NUH recalling 178 children cared for by nurse with TB
THE National University Hospital (NUH) is recalling 178 paediatric patients - including 131 under the age of two years - who had been cared for by a nurse now confirmed to have tuberculosis (TB).
They include 34 children who have received a transplanted organ, so are on immunosuppression drugs and therefore at higher risk than normal children.
Associate Professor Daniel Goh, Head of Paediatrics at NUH, said the risk of any of the children contracting TB from the nurse is "very low", especially as she had donned a mask while working. But the hospital is not taking any chances and is recalling patients who had been in ward 47 since July.
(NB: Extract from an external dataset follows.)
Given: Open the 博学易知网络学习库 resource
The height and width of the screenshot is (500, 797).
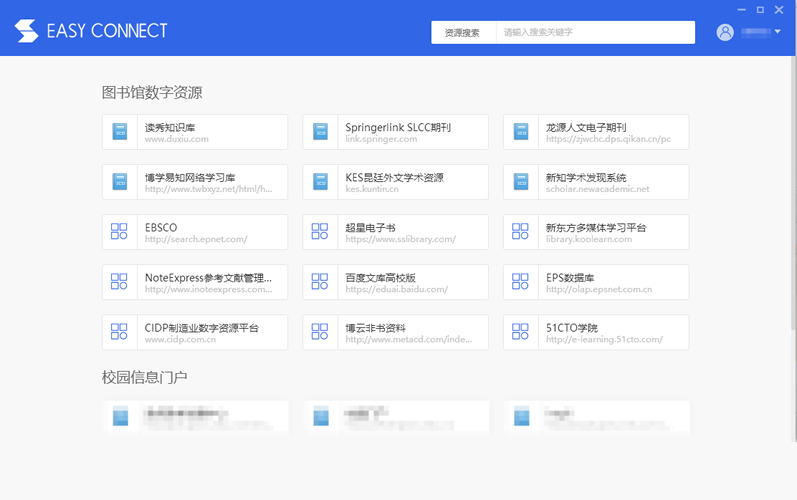Looking at the screenshot, I should [195, 182].
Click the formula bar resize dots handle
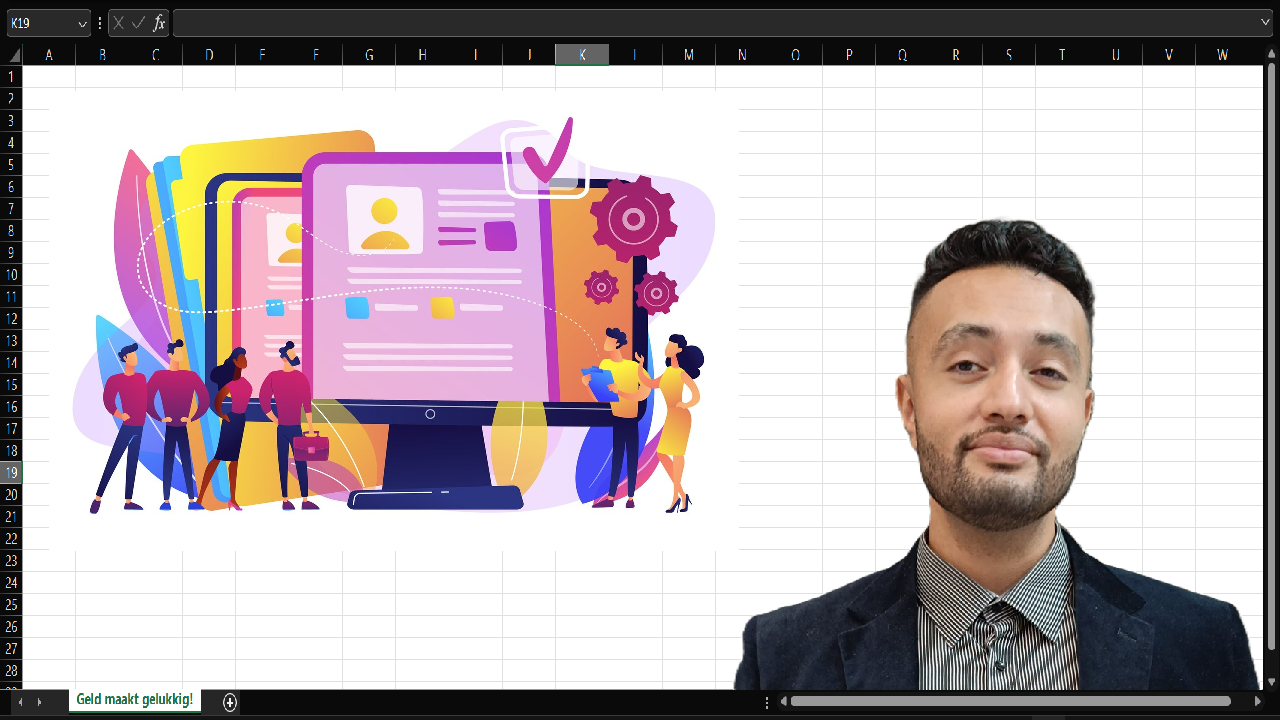The image size is (1280, 720). pos(100,23)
The nurse was treated at a GP clinic for her cough in July, but despite having a chest X-ray, was not diagnosed with TB. She was given antibiotics and seemed to get better.
But the cough persisted. Last month, she sought treatment again and was given a CT scan which showed a possible TB patch in her lung the size of a 50-cent coin.
She told the hospital on Wednesday last week and was tested for TB. On Friday, the results confirmed that she had the disease. Fortunately, it is the normal and not the multidrug-resistant variety.
Dr Goh said his team spent the weekend trawling through the patient database to identify patients who might have had long exposure to her while warded, as well as those who are deemed at higher risk because of their age or disease.
NUH chief executive Joe Sim said: "We fully understand the anxiety of the parents and are taking this matter seriously."
Paul Tambyah, a senior infectious diseases expert at NUH, said TB transmission depends on the amount of exposure, the bacterial load of the carrier and the individual's immune system.
He said there is a one in 10 chance of getting the bug if a person with TB coughs at them for two hours. Of those who get the bacteria, one in 10 would get the disease in their lifetime. This doubles for those with low immunity.
The first patients were at the hospital for screening on Tuesday and more will be screened over the coming weeks.
They will have a chest X-ray to check if they have TB, and blood tests if they are five years and older, and/or skin tests to see if they have the bug latent in them.
Any child diagnosed to have caught the bug will be given treatment, which has a greater than 90 per cent chance of suppressing TB.
Crystal Lim, 28, whose son was in ward 47 for three weeks in August, was shocked when the doctor called to ask her to take her son back for tests.
Her son had a liver transplant in October last year but was back in hospital for treatment to a 3cm abscess on his buttocks. The doctor had explained that because of his transplant, he was at a higher risk.
She is worried but not angry with the hospital or the nurse.
"I would be angry if the hospital did not do anything and the patients started getting TB. But they are doing something," she said.
As for the nurse, Madam Lim said: "She did not do it purposely. All the nurses look after the children very well. I hope the doctors can help her get well."
The nurse, who is on medical leave for two weeks, will be able to resume work as being on treatment means she is not contagious.
Colleagues in the ward have all been tested and found negative.
So far this year, 1,252 new TB cases have been diagnosed in Singapore.